Best Practices to Improve Your Productivity¶
In this series of guides we would like to pass on some experience we gained over several projects. Here we will share some productivity tips to facilitate your work.
Flow management¶
Anchoring¶
When your flow is composed of multiple short branches, it can be a pain to see them stretch all the way to the right of the screen. Of course the ideal shape for a flow is a pipe, with clear inputs and outputs, and no branches dangling. However, not all projects lead to such clean flows, and sometimes you are required to fork your work at multiple steps. In order to better visualize your flow in that case, navigate to the project homepage, click on the settings menu, under the config tab uncheck the Anchor Flow graph option.
Dataset and models exposition¶
If major parts of your flow are independent and relatively complex, you can use multiple projects to split your work. For example you could have a flow for data collection, then a flow for machine learning and analysis, and finally a flow for visualization, all in their own separate project.
In order to use the datasets of a project in another project, go to project settings → config → exposed elements and expose datasets (or models) to another project. Exposed datasets become a source element in the other project.
This is a way to split a big undertaking into a few projects and allowing each user to work in her own project.
Some users also create a “datamart” project, containing mostly datasets meant to be exposed to other projects.
Beware that the dependencies between projects can quickly become a maze, get the global picture before exposing datasets.
Refactoring¶
Refactoring will be reworked in future versions to make things easier. While most refactor operations are possible today, some require multiple steps when one would rather use a single click operation.
To keep the flow simple and clean:
Refactor from time to time.
“Temporary” copies of a recipe tend to be not so temporary… It’s OK in a hurry, but make sure you have time after the deadline to come back. If not in a hurry, it’s often better to work a bit harder to rework the flow instead of copy-pasting a recipe.
Talk! When creating a new branch in the flow, explain what it is needed for, and especially when it can be deleted.
Conversely, clean your own stuff. Factorize with what other people did in the project, to avoid reinventing the wheel.
Know what your colleagues did, ask if you may modify their work so that it suits your need too.
Doing exploratory work¶
When in need of a new code recipe (Python, R, SQL…) we recommend you to:
Create a new notebook with a meaningful name.
Interactively develop the code needed. Notebooks allow to execute code at each step, you’ll always know if you’re on the right track!

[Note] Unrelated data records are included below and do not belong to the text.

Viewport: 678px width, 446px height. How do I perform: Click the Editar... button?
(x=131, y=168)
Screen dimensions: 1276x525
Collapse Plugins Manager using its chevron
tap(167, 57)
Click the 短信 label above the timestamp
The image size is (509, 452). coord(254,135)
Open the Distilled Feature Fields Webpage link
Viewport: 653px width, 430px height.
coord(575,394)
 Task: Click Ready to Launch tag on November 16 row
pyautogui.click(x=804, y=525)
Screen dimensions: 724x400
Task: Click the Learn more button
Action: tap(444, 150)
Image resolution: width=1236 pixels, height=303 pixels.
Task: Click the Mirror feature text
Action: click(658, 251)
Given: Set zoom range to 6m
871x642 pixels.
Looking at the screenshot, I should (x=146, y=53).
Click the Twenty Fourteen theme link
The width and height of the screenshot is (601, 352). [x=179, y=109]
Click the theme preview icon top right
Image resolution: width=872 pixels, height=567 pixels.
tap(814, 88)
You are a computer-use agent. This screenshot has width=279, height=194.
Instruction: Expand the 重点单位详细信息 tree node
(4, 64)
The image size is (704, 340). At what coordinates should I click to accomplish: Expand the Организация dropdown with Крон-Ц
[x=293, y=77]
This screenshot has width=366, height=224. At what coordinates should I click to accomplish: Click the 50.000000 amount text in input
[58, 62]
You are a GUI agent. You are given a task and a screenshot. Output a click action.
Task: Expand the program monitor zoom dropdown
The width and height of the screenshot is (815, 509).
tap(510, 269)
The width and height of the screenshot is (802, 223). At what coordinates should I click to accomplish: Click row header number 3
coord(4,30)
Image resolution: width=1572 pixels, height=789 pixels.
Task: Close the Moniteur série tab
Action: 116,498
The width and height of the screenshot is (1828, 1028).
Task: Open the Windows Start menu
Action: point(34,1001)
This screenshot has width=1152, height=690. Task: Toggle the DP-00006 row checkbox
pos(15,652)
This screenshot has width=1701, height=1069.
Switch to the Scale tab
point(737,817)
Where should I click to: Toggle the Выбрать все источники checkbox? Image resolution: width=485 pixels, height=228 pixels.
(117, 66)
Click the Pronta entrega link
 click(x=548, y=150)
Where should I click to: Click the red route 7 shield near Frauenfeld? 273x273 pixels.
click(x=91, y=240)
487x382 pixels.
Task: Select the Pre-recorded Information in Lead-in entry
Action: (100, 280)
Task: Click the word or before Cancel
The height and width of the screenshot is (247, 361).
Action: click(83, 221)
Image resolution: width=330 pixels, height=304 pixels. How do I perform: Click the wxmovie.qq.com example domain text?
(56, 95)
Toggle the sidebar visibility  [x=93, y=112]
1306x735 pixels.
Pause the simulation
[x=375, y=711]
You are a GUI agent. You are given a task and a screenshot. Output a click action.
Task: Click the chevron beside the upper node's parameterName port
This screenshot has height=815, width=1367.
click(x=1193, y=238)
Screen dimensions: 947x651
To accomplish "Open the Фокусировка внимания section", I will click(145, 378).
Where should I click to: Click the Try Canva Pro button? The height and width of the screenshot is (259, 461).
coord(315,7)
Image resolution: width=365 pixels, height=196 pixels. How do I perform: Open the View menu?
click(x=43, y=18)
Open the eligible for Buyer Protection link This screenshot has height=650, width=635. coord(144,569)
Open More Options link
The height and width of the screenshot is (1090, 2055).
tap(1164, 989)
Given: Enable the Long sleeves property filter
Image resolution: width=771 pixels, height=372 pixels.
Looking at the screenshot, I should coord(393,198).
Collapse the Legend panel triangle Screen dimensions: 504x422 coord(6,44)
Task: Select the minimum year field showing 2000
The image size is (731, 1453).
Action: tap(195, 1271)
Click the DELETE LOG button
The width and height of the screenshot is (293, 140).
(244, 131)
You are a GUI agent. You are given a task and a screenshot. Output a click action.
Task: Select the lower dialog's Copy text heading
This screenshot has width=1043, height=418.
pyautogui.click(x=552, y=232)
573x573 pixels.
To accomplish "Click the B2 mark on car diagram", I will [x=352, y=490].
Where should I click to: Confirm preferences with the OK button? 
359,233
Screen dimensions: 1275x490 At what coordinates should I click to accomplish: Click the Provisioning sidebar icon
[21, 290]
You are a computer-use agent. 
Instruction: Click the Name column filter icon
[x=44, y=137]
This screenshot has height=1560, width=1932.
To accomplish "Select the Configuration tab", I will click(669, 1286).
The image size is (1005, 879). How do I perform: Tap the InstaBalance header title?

When the code is satisfying, convert it to a recipe:
for SQL, click “convert to recipe” in the notebook
for Python, click “export as .py”, copy the code, create a new Python recipe, paste the code (this might be simplified in future versions)
Rebuilding the flow¶
Rebuilding one element¶
There a a few options when building a dataset:
Build only this dataset: only one recipe is ran.
Recursive build: DSS computes which recipes need to be ran based on your choice:
Smart reconstruction: DSS walks the flow upstream (i.e. considers all datasets on the left of the current one) and for each dataset and recipe checks if it has been modified more recently than the dataset you clicked on. If it finds something, DSS rebuilds all impacted datasets down to the one you clicked on. This is the recommended default.
Forced recursive rebuild: DSS rebuilds all upstream datasets of the one you clicked on. This can be used for instance at the end of the day, to have all datasets rebuilt during the night, and start the next day with a double-checked and up to date flow.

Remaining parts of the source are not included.